With an objective to bring all medical devices under one regulatory framework so that all imported as well as locally made medical devices meet certain quality standards, the Government has come up with a proposal.
As per the proposed draft notification, all medical equipment being used on human beings or animals will fall into the category of “drugs” and will be regulated under the Drugs and Cosmetics Act.
The manufacture, import and sale of all medical devices will need to be certified by the Central Drugs Standard Control Organisation (CDSCO) after the proposal gets officially notified.
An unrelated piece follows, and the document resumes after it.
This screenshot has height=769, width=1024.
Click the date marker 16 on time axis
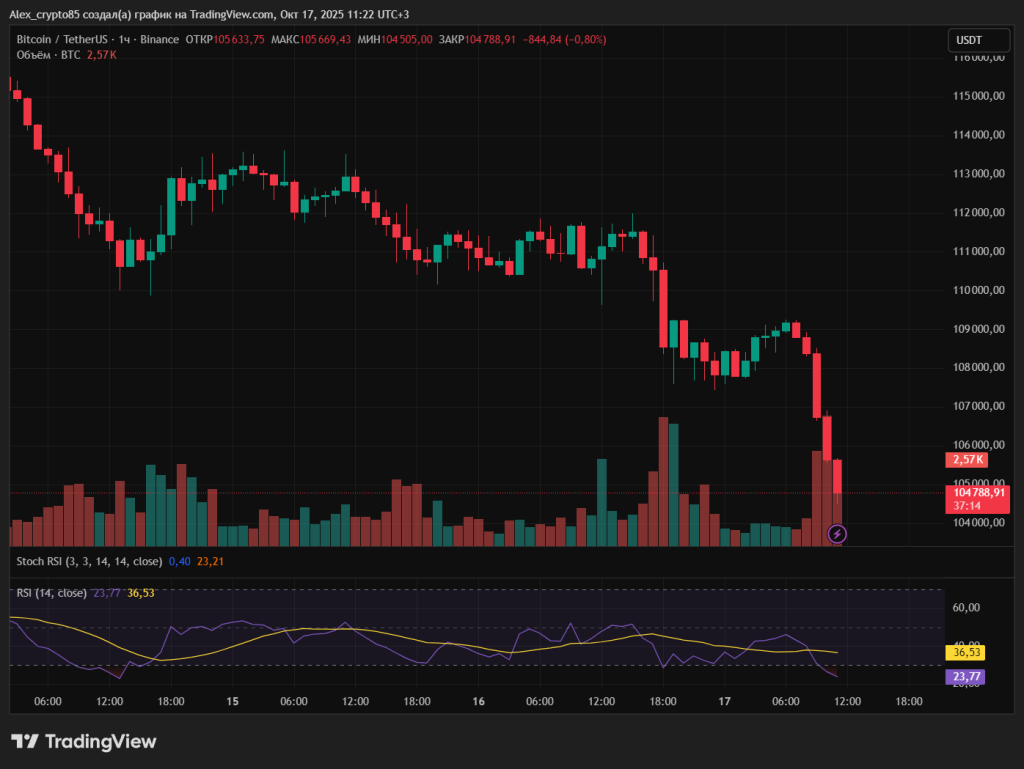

“In pursuance of sub-clause (iv) of clause (b) of section 3 of the Drugs and Cosmetics Act, 1940, the Central Government, after consultation with the Drugs Technical Advisory Board, hereby specifies the following devices intended for use in human beings or animals as drugs with effect from the 1st day of December, 2019,” the draft notification read.
The country’s highest advisory body on technical issues related to drugs and medical devices, the Drugs Technical Advisory Board (DTAB), had in April recommended that all medical devices should be notified as drugs under the Drugs and Cosmetics Act.
“The aim is to regulate them so that they meet certain standards of quality. Besides it will also make medical device companies accountable for quality and safety of their products,” a senior official said.
Bringing medical devices under regulation has been high on the agenda of the ministry since the Modi dispensation assumed office for a second term, with some incidents of adverse reactions and impacts of medical devices coming to light in the past few years.